Key responsibilities include:
- Data Structuring & Management: Transform unstructured datasets stored on S3 into a structured, queryable, and accessible format. Develop efficient data pipelines and systems for data ingestion, transformation, and management.
- Platform Integration: Build tools for users to query datasets, visualize data insights, test data quality. Enable users to fine-tune and train their models using selected datasets without downloading data, ensuring usage remains within the current AIxBlock platform.
- Contributions & Revenue Sharing: Implement mechanisms for external contributors to submit datasets. Develop a system to calculate and distribute revenue shares based on dataset quality, quantity, and usage. In this task, you will have to work closely with the blockchain team.
- Data Security & Compliance: Ensure robust data security, privacy, and compliance with applicable regulations. Implement access controls and audit trails for data usage.
- Scalability & Decentralization: Design and implement decentralized storage solutions (e.g., IPFS, Arweave) to align with AIxBlock’s vision. Ensure scalability to handle large-scale datasets and user interactions.
Requirements
Technical Skills:
- Proven experience in data engineering, particularly with unstructured data.
- Strong expertise in AWS S3, databases, and data querying tools.
- Proficiency in building and integrating APIs for data interaction.
- Hands-on experience with data visualization tools Familiarity with machine learning workflows and tools.
- Knowledge of decentralized storage solutions and blockchain technologies (preferred).
Compensation & Benefits
Compensation: Base salary: Negotiated salary depending on experience.

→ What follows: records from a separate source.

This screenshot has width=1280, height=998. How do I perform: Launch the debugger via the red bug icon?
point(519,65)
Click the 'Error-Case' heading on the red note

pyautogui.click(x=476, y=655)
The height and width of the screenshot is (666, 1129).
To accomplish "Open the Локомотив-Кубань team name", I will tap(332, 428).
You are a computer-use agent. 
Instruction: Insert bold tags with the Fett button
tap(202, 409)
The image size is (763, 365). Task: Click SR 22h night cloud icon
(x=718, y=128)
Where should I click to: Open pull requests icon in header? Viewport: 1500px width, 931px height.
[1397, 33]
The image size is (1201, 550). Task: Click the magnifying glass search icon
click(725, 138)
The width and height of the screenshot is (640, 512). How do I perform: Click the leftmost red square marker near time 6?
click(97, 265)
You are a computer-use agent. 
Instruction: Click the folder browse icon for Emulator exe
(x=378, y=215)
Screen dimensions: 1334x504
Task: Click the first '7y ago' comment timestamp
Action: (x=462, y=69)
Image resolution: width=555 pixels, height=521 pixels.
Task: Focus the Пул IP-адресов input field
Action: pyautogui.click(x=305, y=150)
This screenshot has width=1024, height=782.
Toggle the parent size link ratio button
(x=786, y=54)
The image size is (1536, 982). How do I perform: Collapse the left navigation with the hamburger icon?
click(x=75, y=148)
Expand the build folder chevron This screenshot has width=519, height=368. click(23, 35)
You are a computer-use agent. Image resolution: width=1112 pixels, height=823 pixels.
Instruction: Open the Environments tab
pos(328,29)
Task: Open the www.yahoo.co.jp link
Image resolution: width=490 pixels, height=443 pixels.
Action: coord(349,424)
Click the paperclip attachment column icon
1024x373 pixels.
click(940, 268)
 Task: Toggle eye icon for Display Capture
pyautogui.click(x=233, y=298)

Token bonus based on Performance
Benefits:
- Salary review depending on the performance
- Birthday gift
- Holiday gift
- Year-End Performance Bonus (Cash)
- Year-end party
... (more benefits listed in the original text)
Application Process
Resume & Portfolio screening
Interview with the TA
Interview with the CTO
Offer discussion and contract Signing
Please note: We're all about remote work and have collaborators based all around the world, and English is our primary language. Therefore, English CV is required. The application process may be slightly modified (shortened or prolonged) when necessary.